記事→バイオベンチャーが発信する最恐のネガティブIRは「有位差はありませんでした」という治験結果のIRです。
先日も、アビガンの治験について藤田医科大から「今回の治験では有位差は確認出来なかった」との発表がありました。
これを聞いた一般の国民ほとんどは「なんだ、アビガン効かないのか・・・」と思うでしょう。
しかし、今回の治験は、被験者が89名、しかも治験開始時には19名が回復していたとのこと。更に治験対象者を軽傷者にしたのも失敗の要因だったかもしれません。
ですから、アビガンの今回の治験は準備不足で、さらに被験者不足という印象は否めません。
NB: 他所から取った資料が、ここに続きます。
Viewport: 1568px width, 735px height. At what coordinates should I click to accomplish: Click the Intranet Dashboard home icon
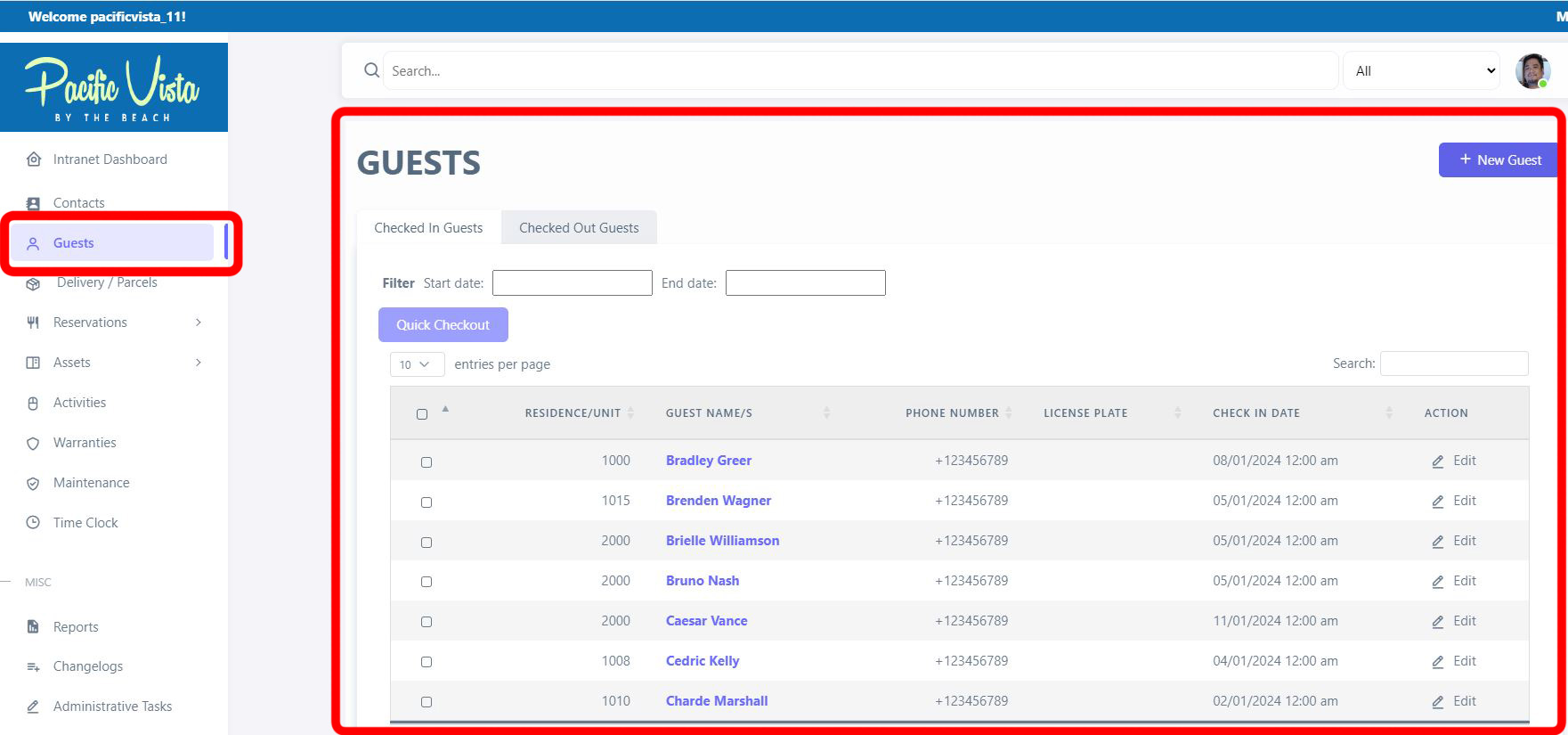(33, 159)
その原因が政府のごり押しなのかどうかは判りませが、本来の治験というものは、有意差を出せる被験者数を逆算し設定して、主要評価項目もしっかりと吟味して・・・などなど、万全の計画を立てて臨むものです。
ですから、今回のアビガンの治験は、実施する前から「有位差」を出すのは難しいのはある程度予測できたのではないかと思います(私見)。
そこで、今日は「有位差」についてお話ししたいと思います。
まず、「優位差」ではなくて「有意差」です。読んで字のごとく、「意味の有る差」ということです。
「有意差あり」とは簡単に言いますと、「誤差や偶然で生じた差ではなく、意味のある差が間違いなく存在する」ということです。
サイコロの6が出る確率は1/6ですが、Aというサイコロを六回振って6が二回出たら「このサイコロは6がよく出る特別なサイコロだ」とは必ずしも断定できません。それは偶然だったかもしれません。
しかし、六百回振って6が二百回出たら、「このサイコロは誤差や偶然ではなく間違いなく6がよく出るサイコロだ」と言えます。これが「有意差あり」です。
この「間違いなく存在する」ことを証明するのは統計学的解析です。
一般の治験では、「p<0.05」(pとは事象が起こる確率)が判定基準として使われます(0.05を用いるのが一般的)。このp<0.05とは、平たく言うと「治験結果が誤差や偶然である確率が5%未満である」という意味です。
この計算は複雑な統計学的な解析によるもので、ここでは割愛します(カイ二乗検定、信頼区間など)。ただ、実施数が多いほど、有意差は出やすくなります。
治験で言いますと、被験者数が少ないと、よほど薬の切れ味が良くないと有意差は出ません。今回のアビガンのケースもこれにあたると思います(私見)。
ですから、個人投資家は、「治験結果に絶対はない」ということを肝に銘じるべきです。
ブライトパスバイオ「ITK-1」の第三相「有意差なし」➡
https://pdf.irpocket.com/C4594/bGi3/O876/neGQ.pdf
など、私も面食らったIRはよく覚えています。
ただ、「有意差なし」という表現には、異論も多いようです。「有意差なし」=「この薬剤は効果がない」とのレッテルを貼られてお蔵入りした薬剤(本当は効果がある良薬だったかもしれない)は多いと思います(私見)。以下Natureの記事では、世界中の科学者が「有意差なし」という言い方はもう止めようと提案しています。
→
「“統計的に有意差なし”もうやめませんか」 Natureに科学者800人超が署名して投稿 - ITmedia NEWS
いずれにしても、個人投資家にとって治験結果のIRは、いつもドキドキの爆弾のようなものです。